Sentuhan pertama datang pelan, penuh pengendalian. Tangan Dirga menyusuri lengan Vira, menariknya mendekat, lalu bibirnya menyentuh pelipis, turun ke pipi, lalu menemukan bibir Vira yang sudah menanti. Ciumannya tidak lembut. Tidak pelan. Tapi dalam dan dalam sekali, seolah berusaha menemukan bagian Vira yang selama ini tersembunyi dari semua orang.

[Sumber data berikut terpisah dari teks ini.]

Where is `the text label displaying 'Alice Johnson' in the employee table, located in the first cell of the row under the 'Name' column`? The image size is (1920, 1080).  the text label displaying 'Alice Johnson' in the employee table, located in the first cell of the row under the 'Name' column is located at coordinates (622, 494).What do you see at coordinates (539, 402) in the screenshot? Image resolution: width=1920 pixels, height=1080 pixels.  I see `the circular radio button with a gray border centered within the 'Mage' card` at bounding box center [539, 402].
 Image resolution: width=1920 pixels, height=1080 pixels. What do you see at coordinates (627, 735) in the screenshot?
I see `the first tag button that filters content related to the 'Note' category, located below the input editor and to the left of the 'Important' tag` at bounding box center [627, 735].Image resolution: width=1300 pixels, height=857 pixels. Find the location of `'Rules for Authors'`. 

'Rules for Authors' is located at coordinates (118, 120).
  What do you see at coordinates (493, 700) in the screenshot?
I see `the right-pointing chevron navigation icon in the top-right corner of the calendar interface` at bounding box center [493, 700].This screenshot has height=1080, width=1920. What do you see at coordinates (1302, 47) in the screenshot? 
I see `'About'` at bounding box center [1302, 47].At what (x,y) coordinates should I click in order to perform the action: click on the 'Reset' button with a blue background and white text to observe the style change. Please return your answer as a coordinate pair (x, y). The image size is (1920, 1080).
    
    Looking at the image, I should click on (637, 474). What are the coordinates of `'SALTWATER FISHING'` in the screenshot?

Vira membalas dengan penuh, jari-jarinya mencengkeram kemeja pria itu dan melepaskannya satu per satu, merasa kulit hangat di balik kain dingin. Nafas mereka memburu, namun tidak kasar. Ada gairah, tapi juga kesungguhan yang lebih sulit dijelaskan.
Tubuh mereka tenggelam dalam seprai putih, saling menyatu dalam ritme yang meliar tapi teratur. Dirga menciumi setiap lekuk tubuh Vira seperti ingin menghafalnya, dan Vira tak lagi menahan apa pun. Ia membiarkan Dirga menjamah tubuhnya, pikirannya, dan mungkin... hatinya.
Di antara embusan napas dan desah panjang, tak ada janji, tak ada status, tak ada nama. Hanya dua manusia yang saling menginginkan lebih dari sekadar fisik.
Dan saat semuanya mereda, Dirga memeluknya dari belakang, tubuh mereka masih panas, napas mereka belum sepenuhnya tenang.
“Aku tidak pernah merasa serumit ini pada siapa pun,” gumamnya di leher Vira.
Vira mengeratkan genggaman pada tangan Dirga yang melingkari perutnya. “Dan aku tidak pernah merasa sebebas ini… dalam pelukan seorang yang paling ingin aku benci.”
Di luar, hujan berhenti. Tapi badai di dalam kamar itu baru saja dimulai.